The Daily Mail reported recently on a number of euthanasia cases in the Netherlands which are being investigated over concerns that the correct procedures may not have been followed, leading to euthanasia of people who possibly did not meet the strict criteria set out in the Dutch legislation. See Daily Mail articles “Dutch police investigate four euthanasia cases…” and “Police probe five suspicious killings by lethal injection carried out by Dutch doctors…

This demonstrates an important process to check that the intended limits of their law are followed. The cases involve some patients who do not have the mental capacity at the time of their assisted death. This will always be a particularly difficult area of judgement – especially when there is disagreement between the family, doctors, and a patient who has lost the ability to understand their situation, even if they have previously given written consent to a medically assisted death under the circumstances they are now in.

Unfortunately, stories like this get sensationalised too easily, although one of the articles does also report a finding that “In 98 percent of the cases the strict rules had been properly applied.” We should not lose sight of the fact that virtually all doctors are trusted, well-meaning, and act in what they believe to be their patient’s best interests. The law is there to deal with the very rare exceptions, like Harold Shipman. The risk of an errant doctor exists whether or not doctors are legally allowed to help someone to die. Whatever laws a country has, the medical authorities need procedures and cross-checks to ensure that safety procedures are both adequate, and followed in practice. A few instances of cases where procedures may not have been followed correctly in difficult cases, but which are being investigated, leading to possible process improvements, demonstrates a working law, not a failing one.
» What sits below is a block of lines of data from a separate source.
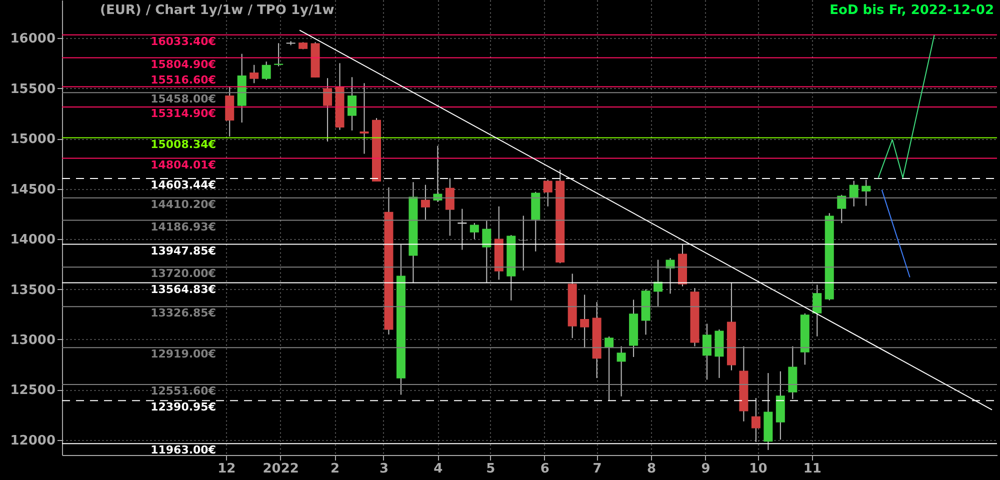 This screenshot has height=480, width=1000. Describe the element at coordinates (33, 40) in the screenshot. I see `y-tick-label: 16000` at that location.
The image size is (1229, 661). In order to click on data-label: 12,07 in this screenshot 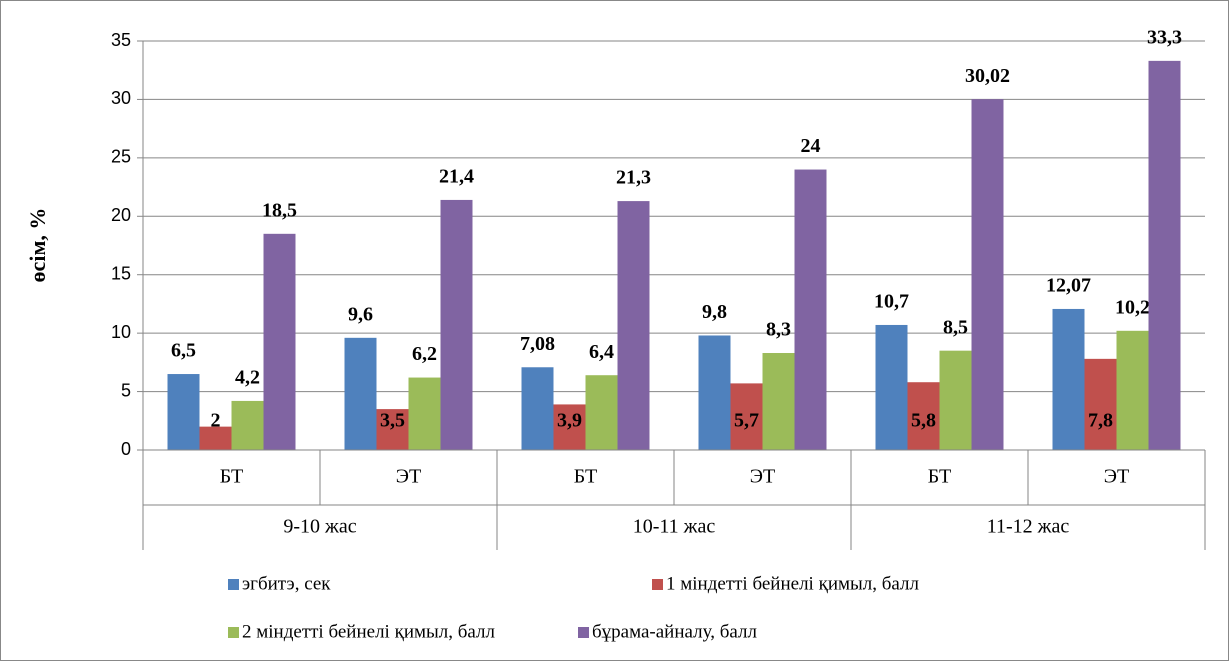, I will do `click(1068, 286)`.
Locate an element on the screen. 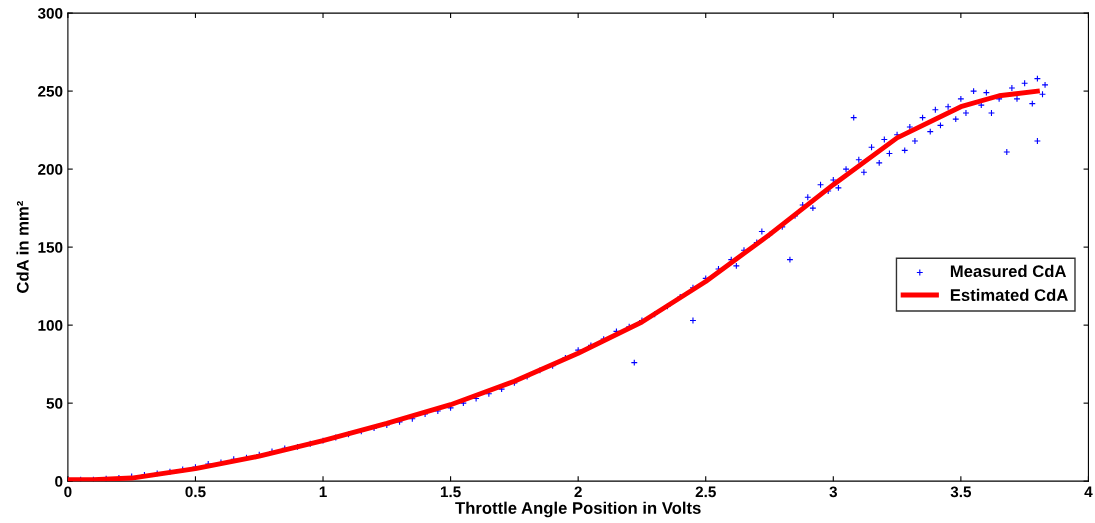 This screenshot has height=523, width=1095. y-tick-label: 250 is located at coordinates (50, 91).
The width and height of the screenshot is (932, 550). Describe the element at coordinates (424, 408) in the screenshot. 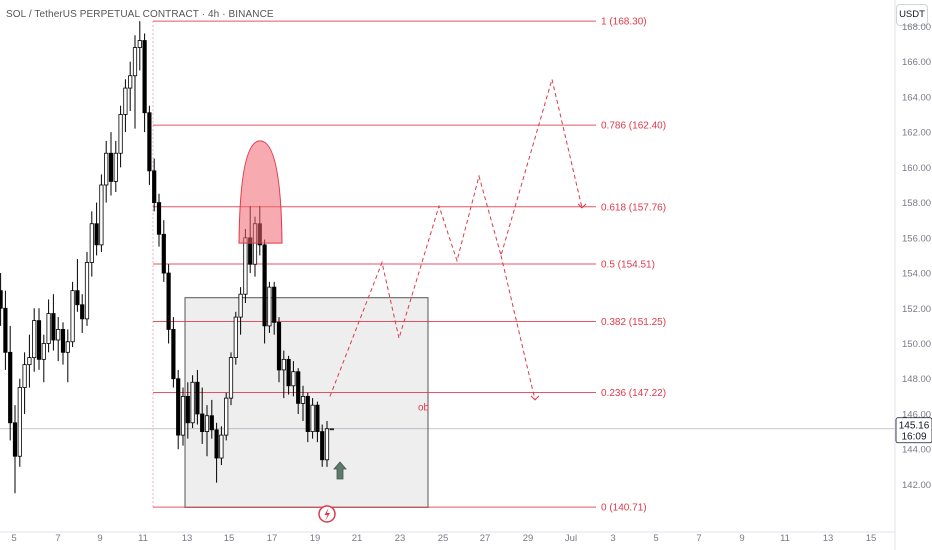

I see `order-block-label: ob` at that location.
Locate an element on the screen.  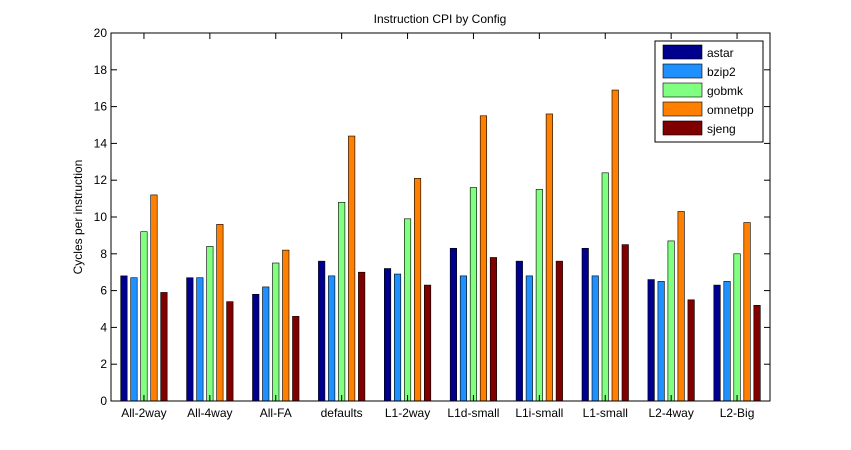
x-tick-label: L1-2way is located at coordinates (408, 413).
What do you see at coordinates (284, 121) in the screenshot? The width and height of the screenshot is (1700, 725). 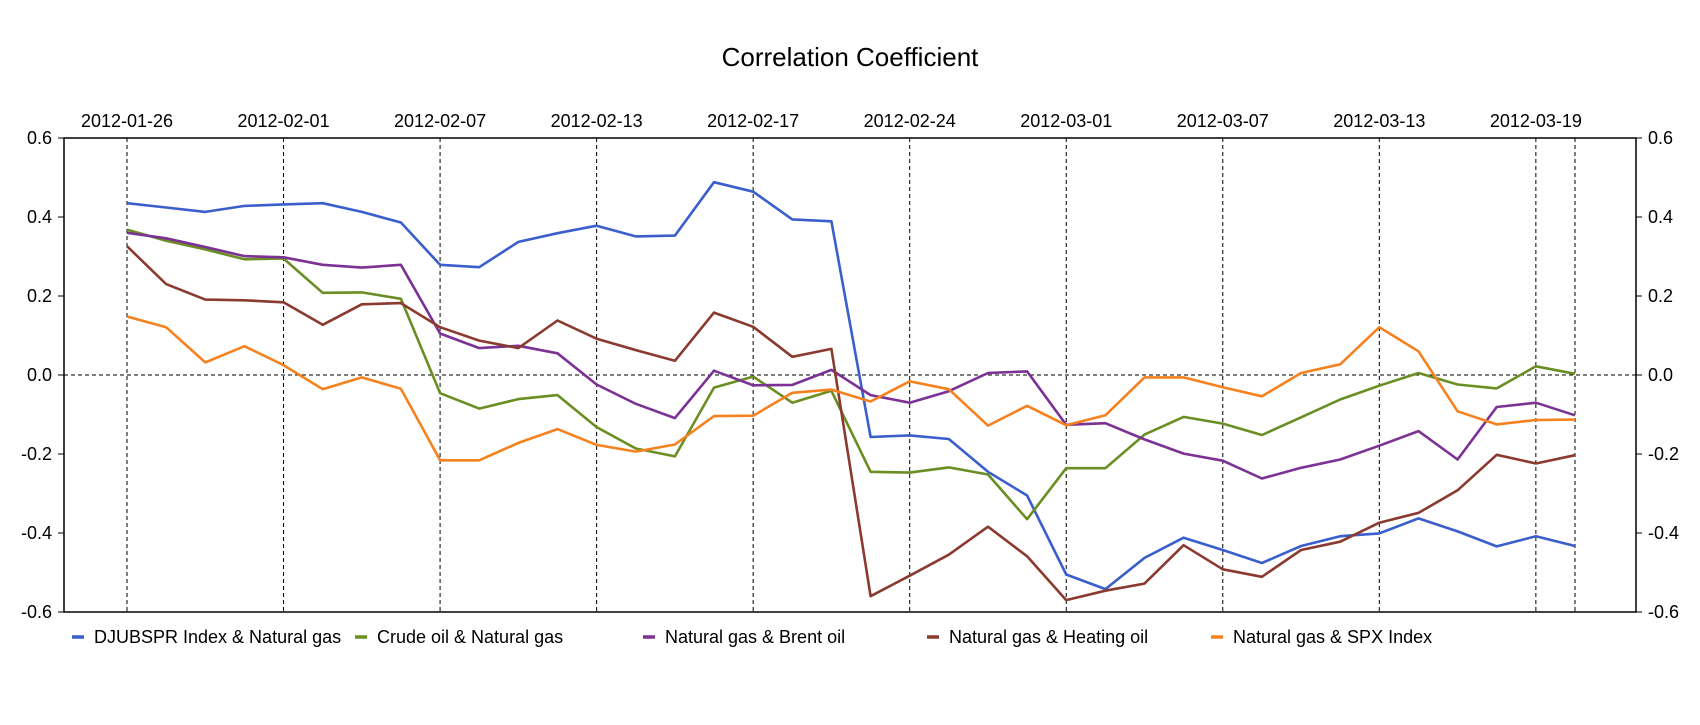 I see `x-tick-label: 2012-02-01` at bounding box center [284, 121].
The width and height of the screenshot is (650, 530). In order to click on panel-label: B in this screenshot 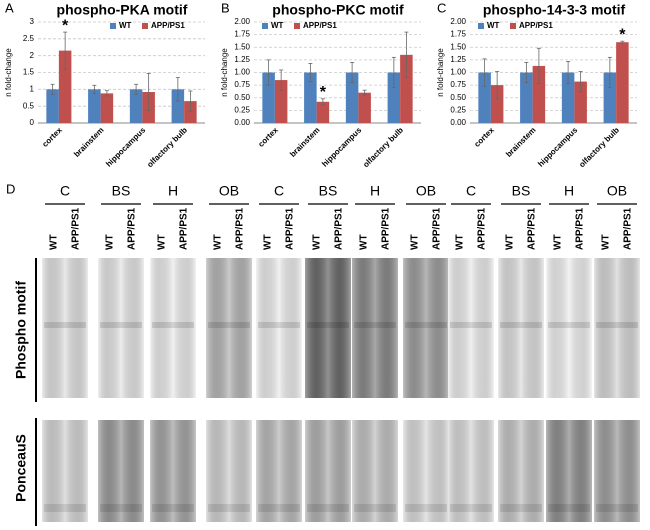, I will do `click(226, 8)`.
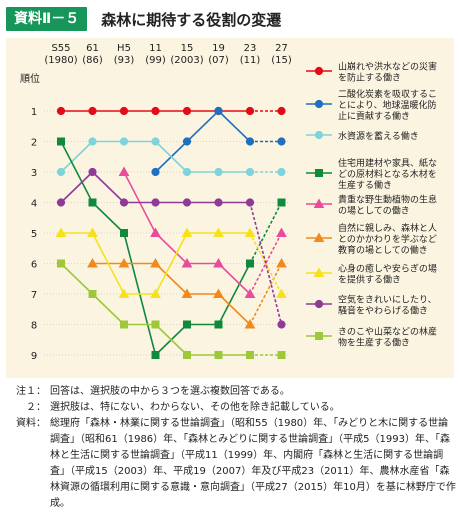 This screenshot has width=460, height=513. What do you see at coordinates (60, 48) in the screenshot?
I see `x-label-0: S55` at bounding box center [60, 48].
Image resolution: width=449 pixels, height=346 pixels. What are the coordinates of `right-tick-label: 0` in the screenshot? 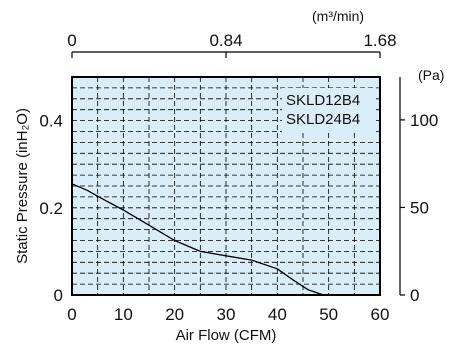 It's located at (414, 296).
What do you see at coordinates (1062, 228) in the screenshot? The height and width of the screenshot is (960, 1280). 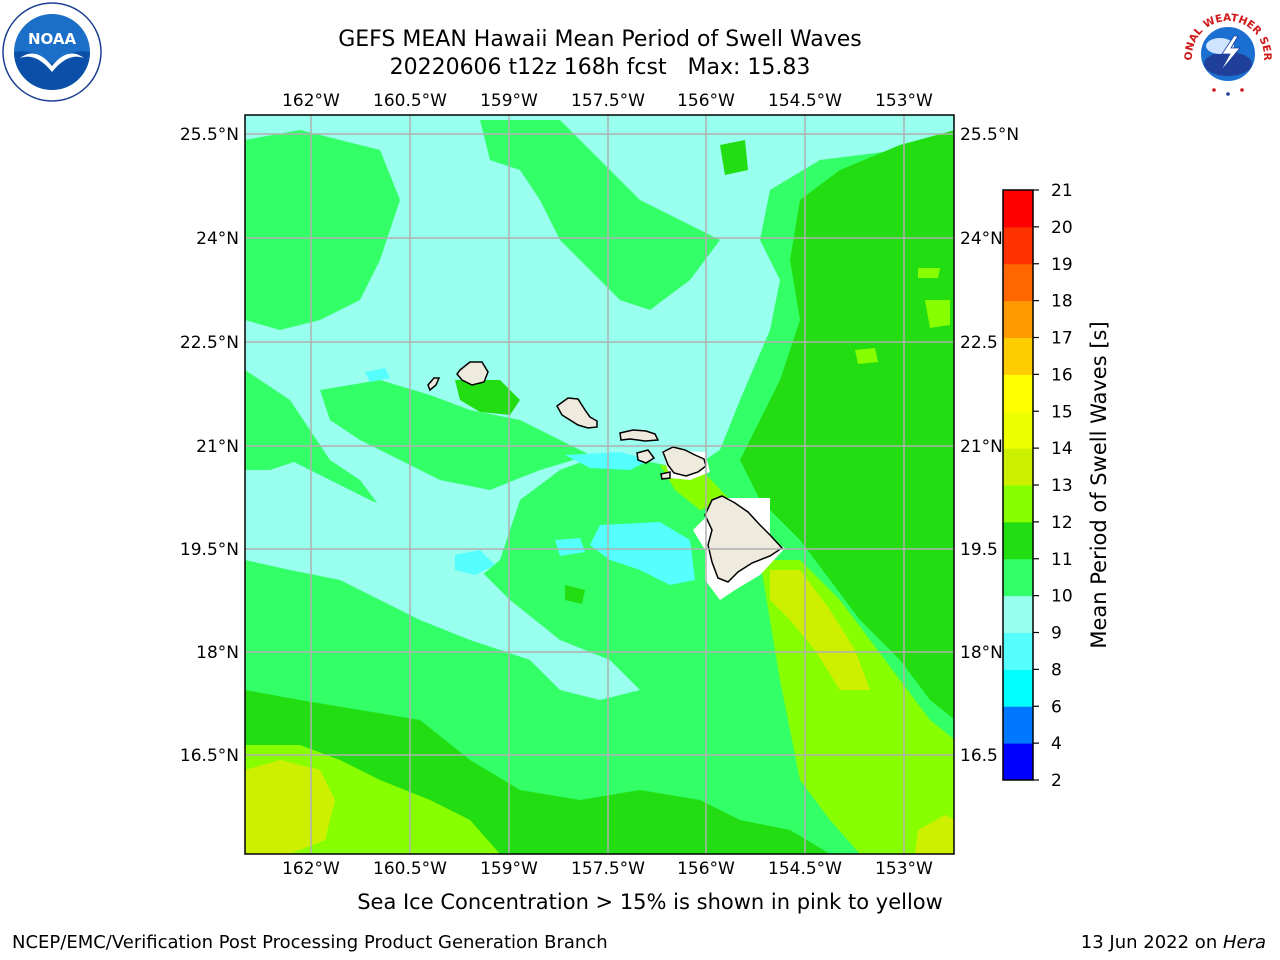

MDMD campaigns for a law that is restricted to those who have mental capacity to make a life ending decision at the time of their assisted death. Under these outline proposals dementia sufferers would need to be aware that they will eventually lose mental capacity. If they do not wish to let their illness progress this far, they should be allowed medical assistance to end their life beforehand, while they still clearly have sufficient mental capacity, but when there is a high probability that this will be lost before long. This is exactly the case in Switzerland – and is the situation Alex Pandolfo finds himself in (see his Mail on Sunday interview, and a recent follow up interview by MDMD). It avoids some of the difficult scenarios faced by Dutch doctors.

Euthanasia was legalised in the Netherlands in 2002. In 2017 4.4% of deaths were by euthanasia. In 2016 the Journal of Pain and Symptom Management reports that the Netherlands has one of the leading palliative care systems in the EU. The combination of leading palliative care and legalised medical assistance to die gives Dutch citizens a much higher probability of having the “good death” they choose, than those dying in the UK. Here, although we have good palliative care, requests for medically assisted deaths currently have to be denied. This leaves people like Omid, Joan Cheatle, and many others for whom even the best palliative care is not sufficient, to suffer for much longer than they would choose. How many exactly? There are no clear statistics, but judging from the choices Dutch people are making, perhaps around 4% or 5% (1 in 20 to 25) – a small but significant minority.

Update 12/9/2019: Refering to one of the cases that prompted this piece the BBC report that “A doctor accused of failing to verify consent before performing euthanasia on a dementia patient has been cleared of any wrongdoing by a Dutch court. … Judges said the doctor acted lawfully as not carrying out the process would have undermined the patient’s wish.” The article goes on to discuss some of the implications of this ruling regarding patients who have lost mental capacity.